On Tue, Dec 29, 2015 at 3:18 PM, Michael Gottesman via swift-dev <swift-dev@swift.org> wrote:

One form of overloading that we currently have at the SIL level are the notions of the "unowned" calling convention and "unowned" the variable ownership convention.

For those who are unfamiliar with the unowned calling convention consider the following:

@tmp : $@convention(thin) (@owned Array<Double>, Array<Double>, Int, Int) -> Array<Double>

In this case the first parameter is passed in @owned (i.e. +1) and the second parameter is passed in as "unowned". Unowned is a form of +0 parameter passing that essentially means that the callee needs to take ownership of the value (ideally) before performing any side-effect having operations.
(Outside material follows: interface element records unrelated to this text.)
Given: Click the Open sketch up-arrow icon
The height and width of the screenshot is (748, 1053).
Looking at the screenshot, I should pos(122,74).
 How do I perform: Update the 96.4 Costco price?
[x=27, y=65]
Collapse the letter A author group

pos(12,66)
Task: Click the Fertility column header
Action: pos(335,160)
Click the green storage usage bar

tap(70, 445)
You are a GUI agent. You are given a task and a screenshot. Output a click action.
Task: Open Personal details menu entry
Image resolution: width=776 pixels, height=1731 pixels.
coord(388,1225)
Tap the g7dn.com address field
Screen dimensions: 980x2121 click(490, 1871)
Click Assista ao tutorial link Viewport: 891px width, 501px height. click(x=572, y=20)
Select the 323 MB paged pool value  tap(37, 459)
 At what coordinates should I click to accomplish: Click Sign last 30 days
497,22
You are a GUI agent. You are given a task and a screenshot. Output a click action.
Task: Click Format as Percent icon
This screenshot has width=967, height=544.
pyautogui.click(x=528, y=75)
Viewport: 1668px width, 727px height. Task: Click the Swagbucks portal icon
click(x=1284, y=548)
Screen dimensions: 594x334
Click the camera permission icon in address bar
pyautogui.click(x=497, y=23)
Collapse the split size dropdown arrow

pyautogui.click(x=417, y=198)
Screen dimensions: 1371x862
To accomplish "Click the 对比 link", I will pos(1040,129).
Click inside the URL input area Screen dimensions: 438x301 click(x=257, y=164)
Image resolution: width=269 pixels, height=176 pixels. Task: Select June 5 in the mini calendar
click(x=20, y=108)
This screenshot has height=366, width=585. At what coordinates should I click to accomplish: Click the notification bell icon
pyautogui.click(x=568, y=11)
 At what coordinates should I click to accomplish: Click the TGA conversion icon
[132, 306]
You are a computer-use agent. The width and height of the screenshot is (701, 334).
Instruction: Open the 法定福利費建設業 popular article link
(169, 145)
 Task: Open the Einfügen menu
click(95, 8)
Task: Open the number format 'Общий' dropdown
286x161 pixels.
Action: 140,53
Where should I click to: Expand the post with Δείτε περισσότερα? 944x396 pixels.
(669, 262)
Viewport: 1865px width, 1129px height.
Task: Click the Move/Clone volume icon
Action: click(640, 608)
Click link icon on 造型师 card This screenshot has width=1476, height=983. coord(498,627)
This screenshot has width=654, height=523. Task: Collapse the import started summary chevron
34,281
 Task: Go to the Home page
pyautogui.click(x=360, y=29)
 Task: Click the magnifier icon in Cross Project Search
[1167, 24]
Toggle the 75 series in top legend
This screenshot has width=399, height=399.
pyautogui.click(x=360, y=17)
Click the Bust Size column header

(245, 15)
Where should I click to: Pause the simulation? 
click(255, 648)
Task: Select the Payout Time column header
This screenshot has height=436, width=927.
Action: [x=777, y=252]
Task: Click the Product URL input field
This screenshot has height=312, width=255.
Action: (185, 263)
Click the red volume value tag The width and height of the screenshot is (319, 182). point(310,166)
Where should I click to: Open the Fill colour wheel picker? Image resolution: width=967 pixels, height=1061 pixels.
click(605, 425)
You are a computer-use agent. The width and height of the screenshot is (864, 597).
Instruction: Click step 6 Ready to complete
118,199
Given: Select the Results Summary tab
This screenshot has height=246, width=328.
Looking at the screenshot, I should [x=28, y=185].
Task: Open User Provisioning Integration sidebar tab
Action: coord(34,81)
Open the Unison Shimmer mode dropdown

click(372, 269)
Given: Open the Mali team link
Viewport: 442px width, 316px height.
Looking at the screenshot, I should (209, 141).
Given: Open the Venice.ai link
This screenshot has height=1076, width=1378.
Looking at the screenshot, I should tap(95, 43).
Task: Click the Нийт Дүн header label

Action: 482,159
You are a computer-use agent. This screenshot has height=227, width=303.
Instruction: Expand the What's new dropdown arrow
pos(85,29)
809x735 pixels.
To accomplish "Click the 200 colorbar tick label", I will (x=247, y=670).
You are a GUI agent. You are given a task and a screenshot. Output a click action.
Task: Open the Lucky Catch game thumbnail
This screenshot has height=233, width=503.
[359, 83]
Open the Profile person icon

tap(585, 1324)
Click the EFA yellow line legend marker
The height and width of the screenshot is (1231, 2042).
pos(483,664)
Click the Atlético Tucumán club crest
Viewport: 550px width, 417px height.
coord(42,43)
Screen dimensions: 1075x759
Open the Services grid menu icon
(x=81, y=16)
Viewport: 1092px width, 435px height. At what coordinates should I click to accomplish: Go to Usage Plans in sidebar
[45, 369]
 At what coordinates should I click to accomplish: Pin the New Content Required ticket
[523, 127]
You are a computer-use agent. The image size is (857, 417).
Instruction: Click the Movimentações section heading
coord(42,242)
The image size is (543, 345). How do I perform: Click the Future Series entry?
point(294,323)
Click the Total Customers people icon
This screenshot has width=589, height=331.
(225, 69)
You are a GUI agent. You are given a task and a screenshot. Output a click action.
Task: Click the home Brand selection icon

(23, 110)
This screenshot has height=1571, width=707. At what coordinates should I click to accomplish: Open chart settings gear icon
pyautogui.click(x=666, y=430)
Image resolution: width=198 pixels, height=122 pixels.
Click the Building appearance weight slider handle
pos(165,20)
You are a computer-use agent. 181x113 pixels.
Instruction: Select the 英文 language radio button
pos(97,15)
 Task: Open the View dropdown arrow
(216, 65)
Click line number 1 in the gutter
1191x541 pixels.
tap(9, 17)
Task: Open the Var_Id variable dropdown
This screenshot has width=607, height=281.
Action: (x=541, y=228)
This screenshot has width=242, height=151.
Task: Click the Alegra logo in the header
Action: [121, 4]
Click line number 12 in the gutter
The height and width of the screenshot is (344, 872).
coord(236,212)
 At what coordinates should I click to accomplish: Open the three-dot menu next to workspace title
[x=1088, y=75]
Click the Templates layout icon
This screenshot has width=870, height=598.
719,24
Overloading the term "unowned" in this way is confusing for new people at the SIL level. I would like to propose that we rename the unowned calling convention to something else (since unowned the variable ownership convention corresponds to a swift level concept that will be more difficult to change). Additionally no matter what we do, we should annotate "unowned" parameters and return values with an appropriate @"..." sigil to make it absolutely clear visually what the convention is.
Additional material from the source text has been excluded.